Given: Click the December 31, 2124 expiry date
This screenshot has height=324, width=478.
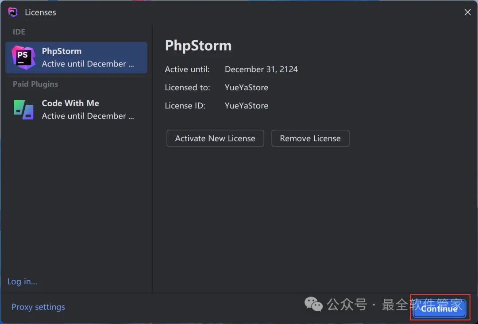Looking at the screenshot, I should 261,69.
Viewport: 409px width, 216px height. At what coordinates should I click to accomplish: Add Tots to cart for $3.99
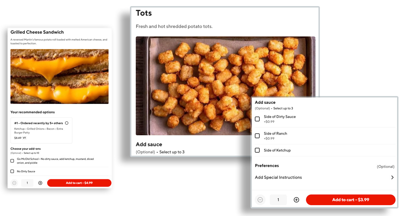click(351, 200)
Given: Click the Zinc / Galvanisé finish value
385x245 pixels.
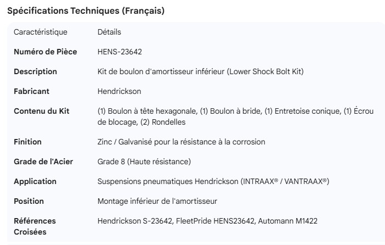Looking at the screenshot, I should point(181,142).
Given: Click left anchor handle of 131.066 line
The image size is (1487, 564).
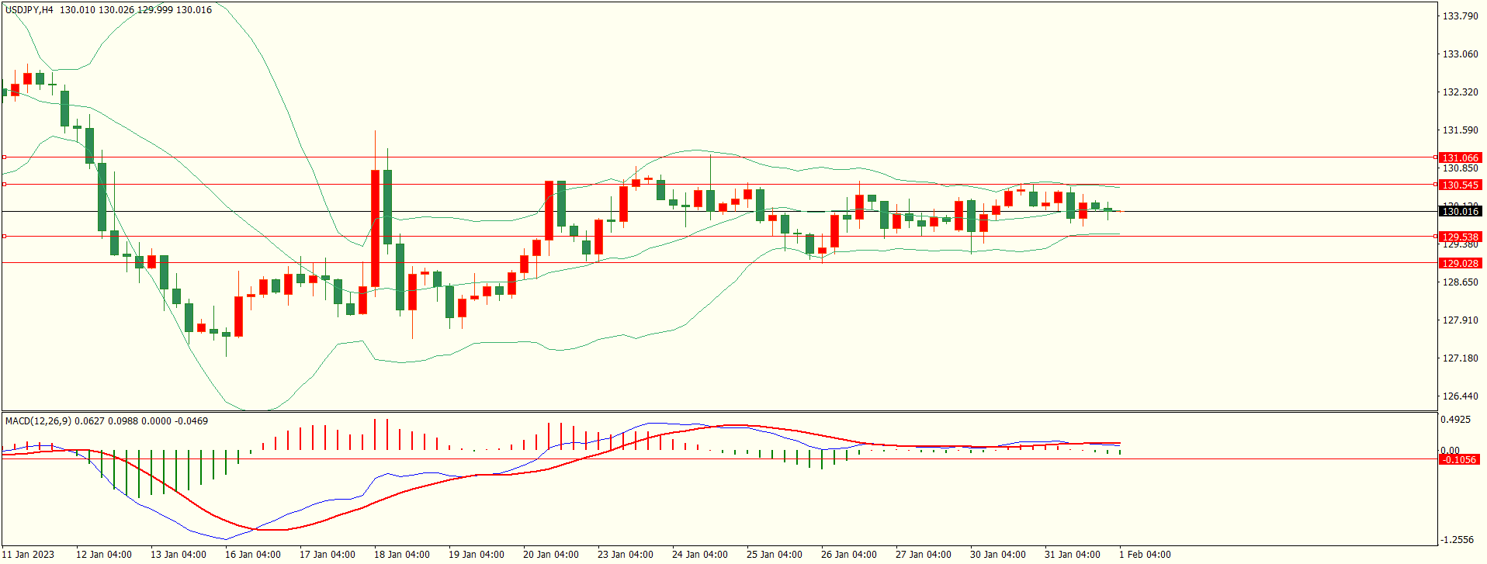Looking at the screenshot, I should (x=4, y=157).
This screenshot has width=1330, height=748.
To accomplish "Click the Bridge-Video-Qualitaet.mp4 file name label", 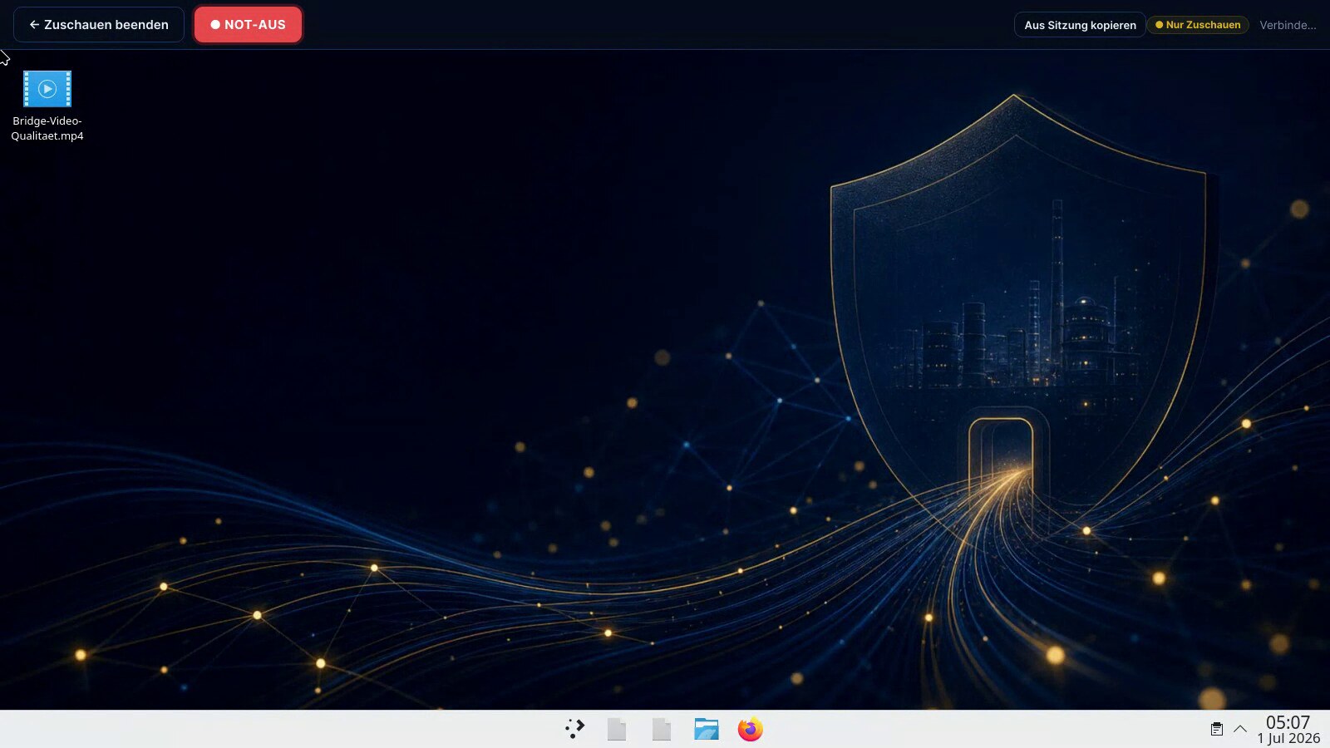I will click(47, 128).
* * *
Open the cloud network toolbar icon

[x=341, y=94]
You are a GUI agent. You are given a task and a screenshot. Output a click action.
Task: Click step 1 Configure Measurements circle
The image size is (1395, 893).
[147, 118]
==
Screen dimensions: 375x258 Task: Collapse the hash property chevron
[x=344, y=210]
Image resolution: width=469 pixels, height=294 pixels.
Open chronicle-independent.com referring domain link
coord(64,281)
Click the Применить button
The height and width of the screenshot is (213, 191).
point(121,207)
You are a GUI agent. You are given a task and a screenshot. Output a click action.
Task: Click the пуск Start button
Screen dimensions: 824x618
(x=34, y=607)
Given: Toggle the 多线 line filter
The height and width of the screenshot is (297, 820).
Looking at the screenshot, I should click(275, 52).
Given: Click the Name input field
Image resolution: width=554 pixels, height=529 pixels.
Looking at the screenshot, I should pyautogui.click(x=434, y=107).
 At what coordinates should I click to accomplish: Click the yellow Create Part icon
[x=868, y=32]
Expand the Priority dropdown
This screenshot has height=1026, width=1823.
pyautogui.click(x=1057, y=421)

TASK STATEMENT:
In how many lines of the data above does the word "button" occur? Only the number is wanted.

YOUR SOLUTION:
2